Exercise prompt | Copy every line of the data below word for word, omitting the pictures.

(Dataset rows)
※

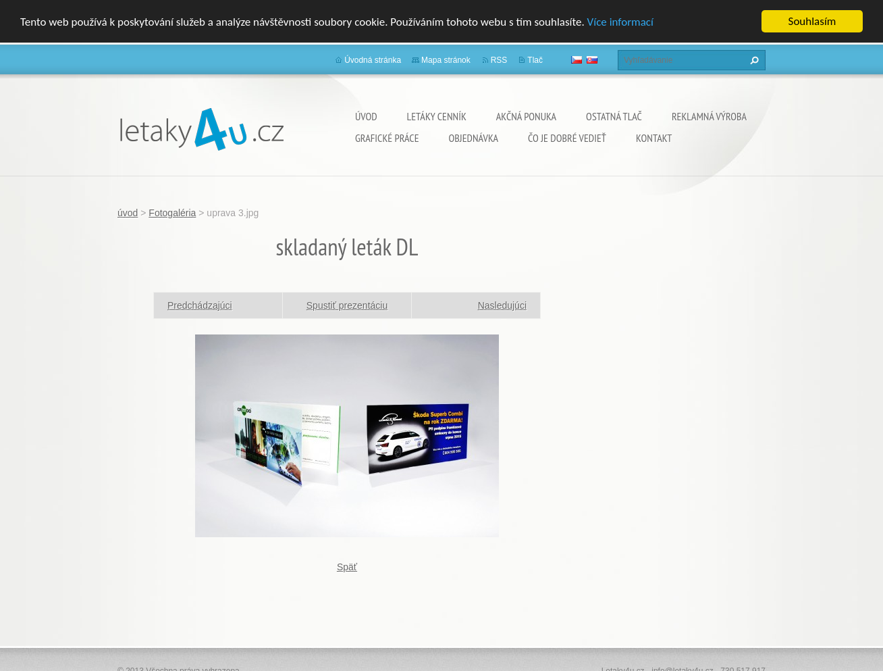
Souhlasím (812, 21)
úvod (366, 116)
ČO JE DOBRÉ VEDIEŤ (567, 138)
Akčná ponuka (526, 116)
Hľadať (753, 60)
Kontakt (654, 138)
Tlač (535, 60)
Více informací (620, 22)
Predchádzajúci (199, 304)
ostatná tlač (614, 116)
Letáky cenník (436, 116)
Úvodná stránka (372, 60)
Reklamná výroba (709, 116)
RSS (499, 60)
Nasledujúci (502, 304)
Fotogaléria (172, 212)
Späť (347, 566)
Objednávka (473, 138)
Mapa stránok (446, 60)
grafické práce (387, 138)
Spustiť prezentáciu (346, 304)
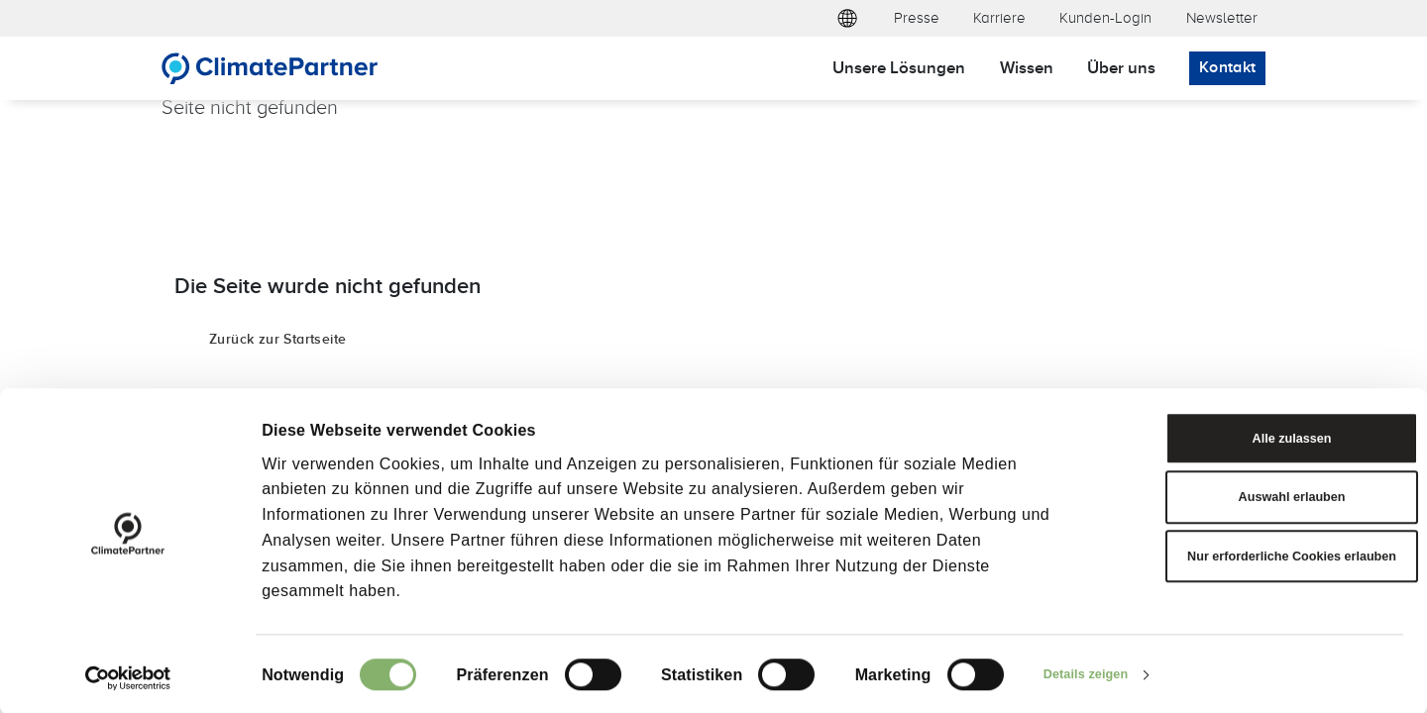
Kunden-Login (1105, 17)
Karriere (999, 17)
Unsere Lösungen (898, 66)
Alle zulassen (1261, 420)
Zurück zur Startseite (277, 338)
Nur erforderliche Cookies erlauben (1261, 566)
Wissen (1026, 66)
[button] (847, 19)
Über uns (1121, 66)
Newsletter (1222, 17)
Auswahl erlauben (1261, 487)
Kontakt (1228, 66)
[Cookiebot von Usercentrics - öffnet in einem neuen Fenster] (128, 673)
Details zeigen (1097, 673)
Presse (916, 17)
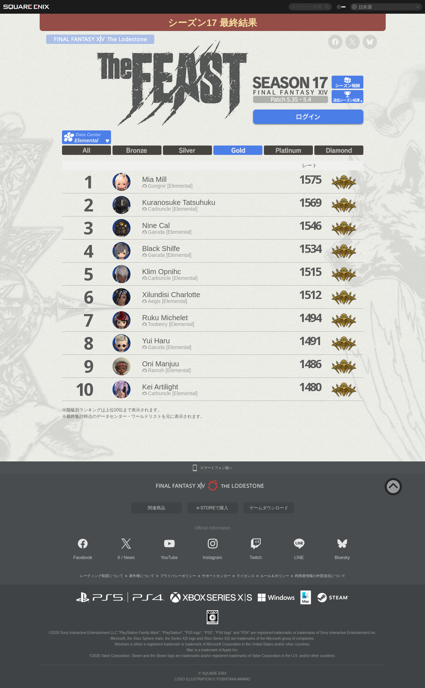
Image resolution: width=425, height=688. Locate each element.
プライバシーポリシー (178, 576)
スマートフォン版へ (216, 468)
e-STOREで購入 (213, 507)
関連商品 (156, 507)
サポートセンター (216, 576)
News (129, 557)
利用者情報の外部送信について (320, 576)
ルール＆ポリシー (274, 576)
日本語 (365, 7)
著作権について (141, 576)
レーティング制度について (101, 576)
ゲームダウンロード (268, 507)
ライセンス (245, 576)
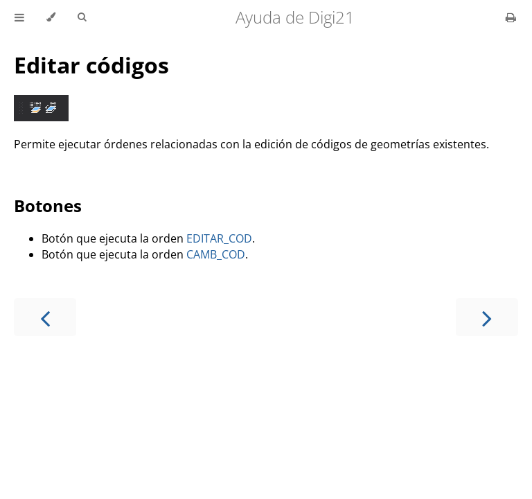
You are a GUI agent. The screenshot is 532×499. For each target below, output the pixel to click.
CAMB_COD (215, 254)
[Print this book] (511, 17)
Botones (48, 205)
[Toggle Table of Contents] (19, 17)
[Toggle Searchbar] (81, 17)
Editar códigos (91, 65)
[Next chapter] (487, 317)
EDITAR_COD (219, 238)
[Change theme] (50, 17)
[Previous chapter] (45, 317)
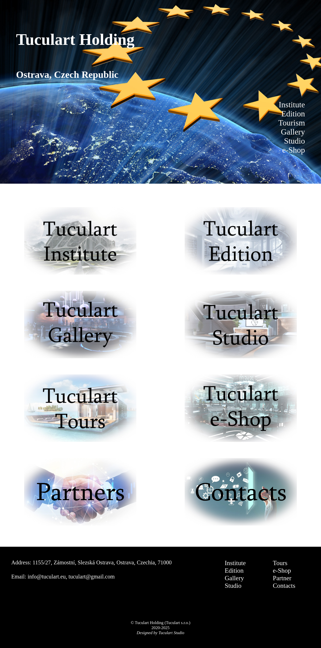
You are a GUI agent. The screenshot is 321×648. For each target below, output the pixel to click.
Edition (234, 570)
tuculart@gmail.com (91, 576)
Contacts (284, 585)
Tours (280, 563)
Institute (235, 563)
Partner (282, 578)
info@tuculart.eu (47, 576)
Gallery (234, 578)
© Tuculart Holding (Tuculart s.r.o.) (160, 622)
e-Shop (282, 570)
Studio (233, 585)
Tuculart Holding (75, 39)
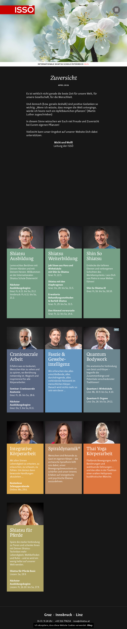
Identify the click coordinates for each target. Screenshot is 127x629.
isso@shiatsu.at (81, 621)
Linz (79, 614)
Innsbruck (64, 614)
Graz (48, 614)
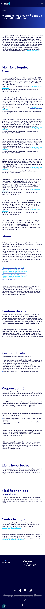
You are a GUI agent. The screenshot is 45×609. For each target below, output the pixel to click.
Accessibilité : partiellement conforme (29, 596)
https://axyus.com (9, 279)
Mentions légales (8, 595)
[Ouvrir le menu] (42, 4)
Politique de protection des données (23, 595)
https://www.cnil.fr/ (33, 50)
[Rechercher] (37, 3)
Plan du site (14, 596)
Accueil (4, 10)
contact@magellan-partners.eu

※

Problem solution |
Souhlasím (812, 21)
úvod (366, 116)
ČO JE DOBRÉ VEDIEŤ (567, 138)
Akčná ponuka (526, 116)
Hľadať (753, 60)
Kontakt (654, 138)
Tlač (535, 60)
Více informací (620, 22)
Predchádzajúci (199, 304)
ostatná tlač (614, 116)
Letáky cenník (436, 116)
Úvodná stránka (372, 60)
Reklamná výroba (709, 116)
RSS (499, 60)
Nasledujúci (502, 304)
Fotogaléria (172, 212)
Späť (347, 566)
Objednávka (473, 138)
Mapa stránok (446, 60)
grafické práce (387, 138)
Spustiť prezentáciu (346, 304)
Kunden-Login (1105, 17)
Karriere (999, 17)
Unsere Lösungen (898, 66)
Alle zulassen (1261, 420)
Zurück zur Startseite (277, 338)
Nur erforderliche Cookies erlauben (1261, 566)
Wissen (1026, 66)
[button] (847, 19)
Über uns (1121, 66)
Newsletter (1222, 17)
Auswahl erlauben (1261, 487)
Kontakt (1228, 66)
[Cookiebot von Usercentrics - öffnet in einem neuen Fenster] (128, 673)
Details zeigen (1097, 673)
Presse (916, 17)
Image resolution: width=425, height=688. Locate each element.
プライバシーポリシー (178, 576)
スマートフォン版へ (216, 468)
e-STOREで購入 (213, 507)
関連商品 (156, 507)
サポートセンター (216, 576)
News (129, 557)
利用者情報の外部送信について (320, 576)
ルール＆ポリシー (274, 576)
日本語 (365, 7)
著作権について (141, 576)
レーティング制度について (101, 576)
ゲームダウンロード (268, 507)
ライセンス (245, 576)
You are a GUI agent. The screenshot is 532×499. For each target below, output the pixel to click.
CAMB_COD (215, 254)
[Print this book] (511, 17)
Botones (48, 205)
[Toggle Table of Contents] (19, 17)
[Toggle Searchbar] (81, 17)
Editar códigos (91, 65)
[Next chapter] (487, 317)
EDITAR_COD (219, 238)
[Change theme] (50, 17)
[Previous chapter] (45, 317)
You are a GUI agent. The screenshot is 321×648. For each target below, output the pixel to click.
Edition (234, 570)
tuculart@gmail.com (91, 576)
Contacts (284, 585)
Tours (280, 563)
Institute (235, 563)
Partner (282, 578)
info@tuculart.eu (47, 576)
Gallery (234, 578)
© Tuculart Holding (Tuculart s.r.o.) (160, 622)
e-Shop (282, 570)
Studio (233, 585)
Tuculart Holding (75, 39)
Identify the click coordinates for each target. Screenshot is 127x629.
isso@shiatsu.at (81, 621)
Linz (79, 614)
Innsbruck (64, 614)
Graz (48, 614)
You are a GUI agent. The screenshot is 45×609. For each target below, output the pixel to click.
Accessibilité : partiellement conforme (29, 596)
https://axyus.com (9, 279)
Mentions légales (8, 595)
[Ouvrir le menu] (42, 4)
Politique de protection des données (23, 595)
https://www.cnil.fr/ (33, 50)
[Rechercher] (37, 3)
Plan du site (14, 596)
Accueil (4, 10)
contact@magellan-partners.eu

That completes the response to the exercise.